その場合に、アメリカ、フランス、ドイツなどは、相続税のときの控除額とか、そういうものと生前贈与を合わせるときに、比較的フラットになるように何らか調整……フラットというのかな。相続税のときはドカンと資産が動くので、かなり控除額を高くしないと、たくさん税金がかかってしまう。日本の場合は三つに分けたりとか、いろんな形で計算方式を変えているので、相続税の場合の、実際に移転する金額と、実効税率といいますか、名目税率の差が、日本の場合にはかなり違って出てくる可能性があるのではないか。諸外国の場合には、それが同じように出てくるのかどうか。相続税の場合と贈与の場合が、うまく並んで出てくるのかどうかというのが知りたいところなんです、もし組み合わせた場合。
日本では、贈与税のときは控除はほとんど効かないわけですから、ドンッとかかる。相続の場合ですと、いろいろな意味で1,000万円まではかからないとか、いろいろなものがかかってくるわけですから、そこがうまくつながっていくのかどうかということについて、お調べいただきたいということが一つあります。
〇委員
事務局のほうから、贈与税というのを高くしてペナルティ的な意味合いを持たせるとか、何かいまの説明に御返事はありますか。
〇事務局
贈与税につきまして、先ほど御説明いたしましたように、日本の場合は執行の簡明性ということを重視いたしまして、50年以来、単年度課税にしているわけです。そうしますと、毎年毎年、少額贈与することによって、相続税を回避できるとなってしまいますので、おのずから贈与税につきましては、基礎控除とか、先ほどの税率表の刻みの仕方とか、相続税に比べましてきついものにせざるを得ないという面がございます。
ということは、逆に、1回だけ贈与したいという方がいらっしゃった場合に、相続まで持っていれば、先ほどの話にありましたように、全然かからないという場合も当然あるわけでございますから、そういった意味で、世代間の財産移転に対しまして、やや中立性を欠いているではないかという面は否定できないと思っております。
〇委員
単年度で贈与税を計算して、贈与税の非課税を3,000万円とかにするというのは、実質的に贈与税を廃止するのと近いですし、そのことは相続税を廃止するのにも近くなるので、そこまでお考えでおっしゃるならよろしいですけれども、そうでなければ、あまり望ましくない。
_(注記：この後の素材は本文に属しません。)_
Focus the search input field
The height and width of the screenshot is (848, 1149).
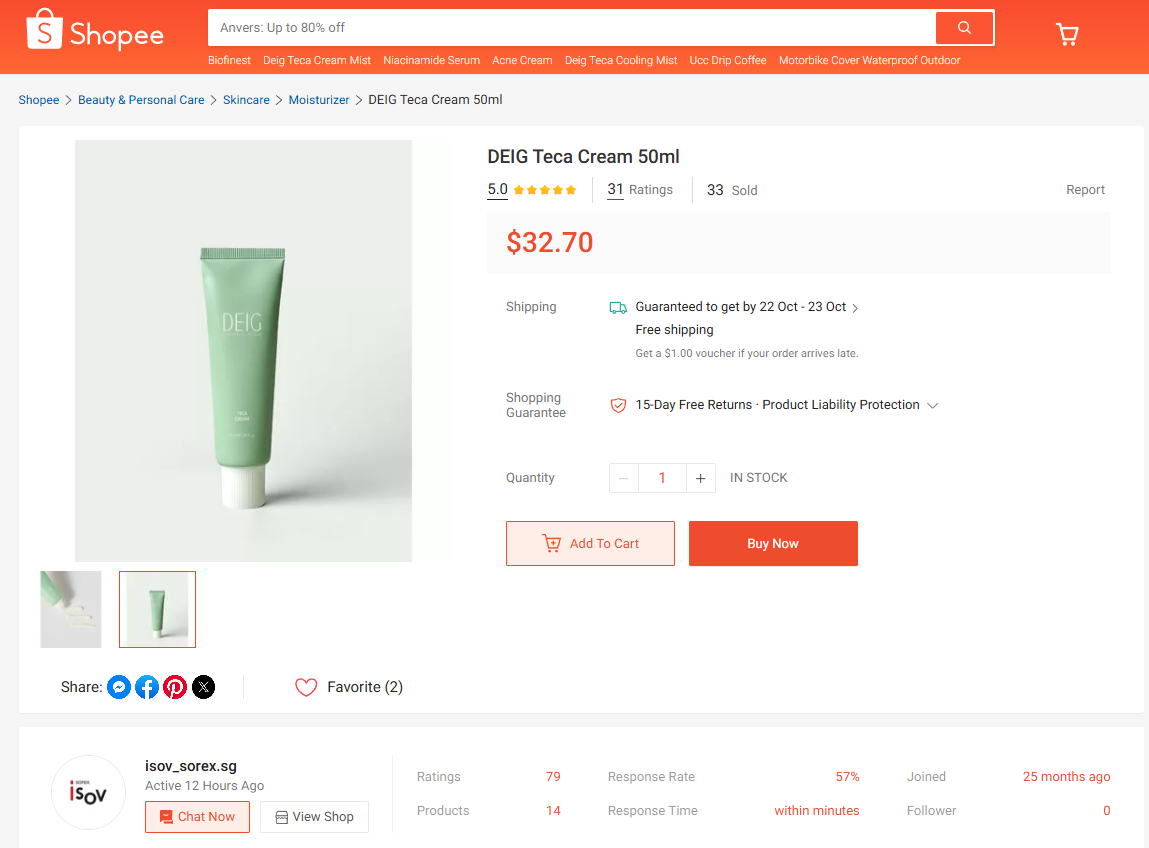(570, 28)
累積していくと、手続き的に税務署が情報が取れるかという問題があるのですが、実はもう一つ、徴収上の問題がございます。例えば5,000万円非課税にして、子供にあげたと。親が亡くなったときに、例えば子供が2人いて、1億円分の相続財産があるということで、贈与税とトータルに計算し直すわけですが、もらった子供が財産を使い果たしていたら、取れないんですよ。抵当権でも設定しておかなければ、いくら累積的にやっても意味がなくなってしまうわけです。あとで一緒にやっても。
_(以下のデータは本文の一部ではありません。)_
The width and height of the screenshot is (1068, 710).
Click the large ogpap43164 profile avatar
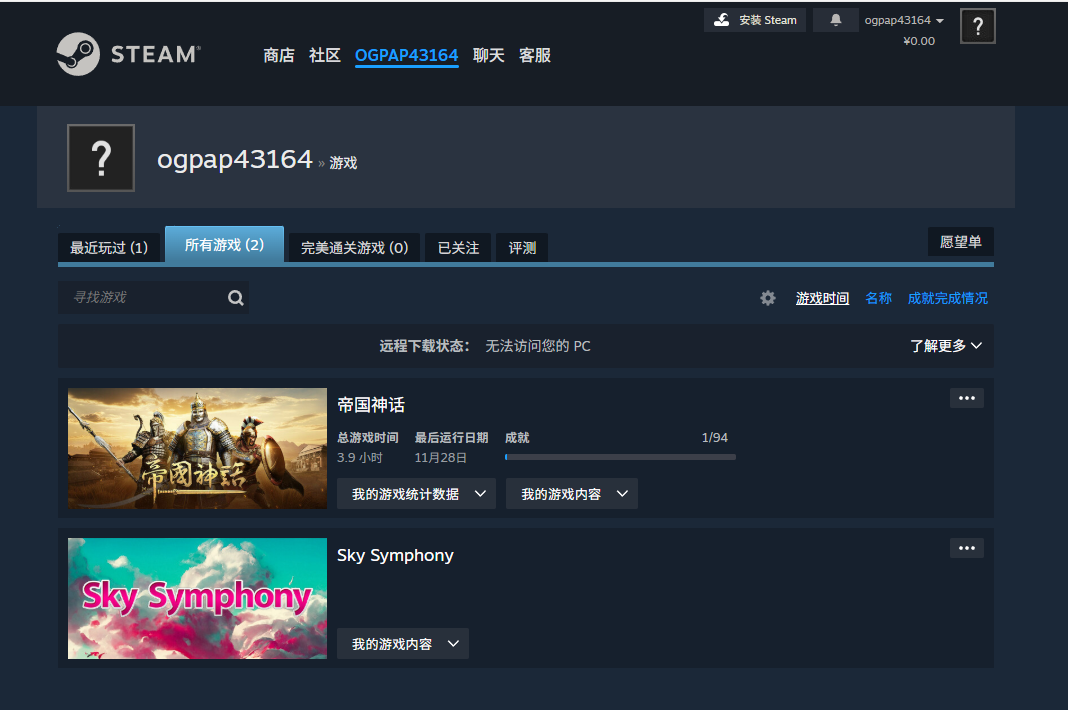101,158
徴収できない税制というのは、いくら考えても意味ないんですよ。そこまで考えておっしゃるのだったら、それはそれでいいのですけれども、水野先生が信託とおっしゃったのは、そういうことをなくす可能性があるということだと思うんですね。累積すればいいということではないと思います。その分、税務署長にいくらかディポジットしていただくとか、あとで相続税と調整するとか、そういう制度でも考えないと、無理だと思います。オーストラリアみたいに、相続税を廃止しろというのならよろしいんですけど。以上です。
〇委員
きょうはちょっと頭がいっぱいになったから、これで終わり。この議論はまだまだ続けなければいけないし、本格的に一体化してやろうというならば、本腰入れて議論して、委員が言われるように少し前広に打ち出して、世の中の議論を喚起したいということもありますから、それはそれで考えましょう。
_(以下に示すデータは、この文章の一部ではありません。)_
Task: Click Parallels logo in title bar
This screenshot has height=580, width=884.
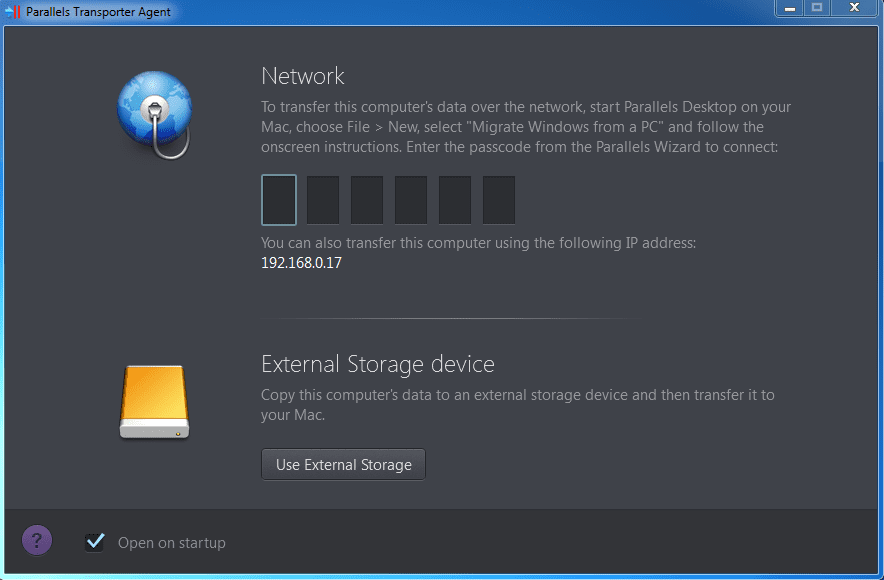Action: click(13, 11)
次回以降の予定です。お忙しいところをすみませんが、来週は16日と19日、火・金両方を考えております。ただし、2時間にいたします。16日が、個人所得税を諸控除を中心として御議論いただくこと、プラス土地税制をやりたい。19日は、年金課税を中心に御議論いただきたいと思います。いずれも重要なトピックスでありますので、万障お繰り合わせの上、ぜひ御参加いただきたい、このように思っております。
若干時間を越えましたが、どうも長時間、ありがとうございました。これにて、終わりにしましょう。
〔閉会〕
(注)
本議事録は毎回の審議後、速やかな公表に努め、限られた時間内にとりまとめるため速記録から、財務省主税局及び総務省自治税務局の文責において作成した資料です。
内容には正確を期してしますが、税制調査会議事規則に基づき、事後の修正の可能性があることをご承知置きください。